▶ **WHAT THE EXERCISE ASKS**: Your task is to retype, exactly and without pictures, the line holding "The height and" and each line that follows it to the end of the entries.

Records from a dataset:
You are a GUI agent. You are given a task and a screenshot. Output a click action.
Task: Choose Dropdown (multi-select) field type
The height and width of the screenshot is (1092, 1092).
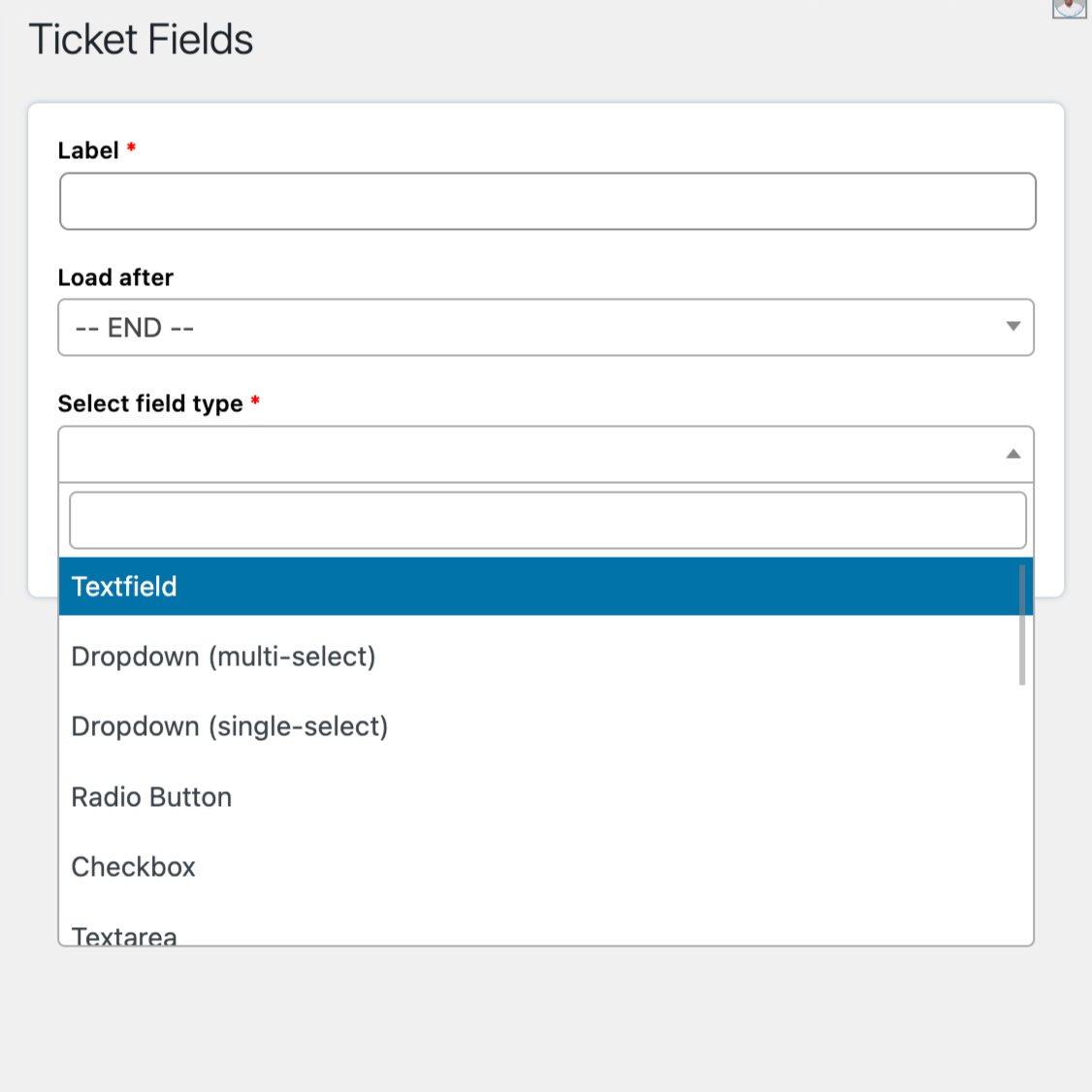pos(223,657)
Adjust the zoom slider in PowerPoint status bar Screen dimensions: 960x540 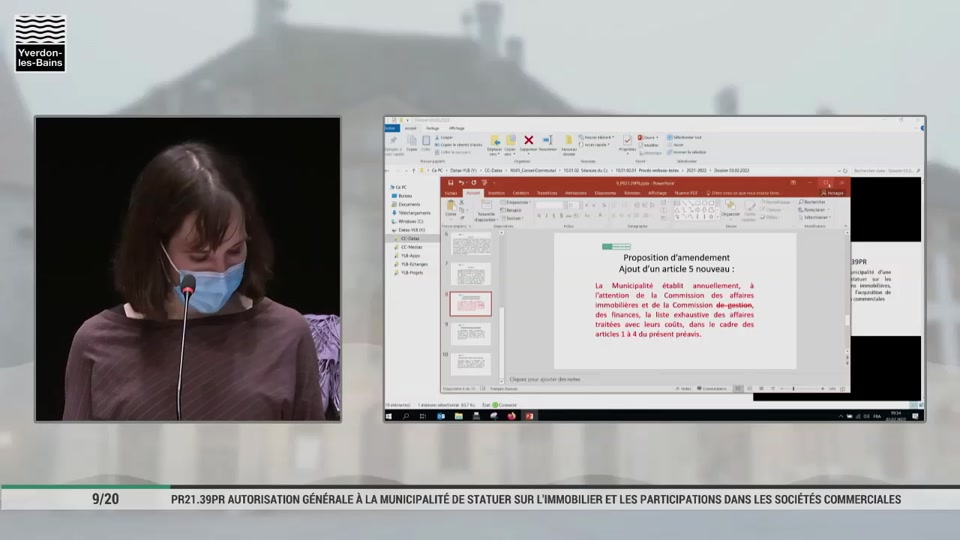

▶ **OUTPUT OF THE EXERCISE**:
The height and width of the screenshot is (1092, 1092).
pos(223,657)
Adjust the zoom slider in PowerPoint status bar Screen dimensions: 960x540 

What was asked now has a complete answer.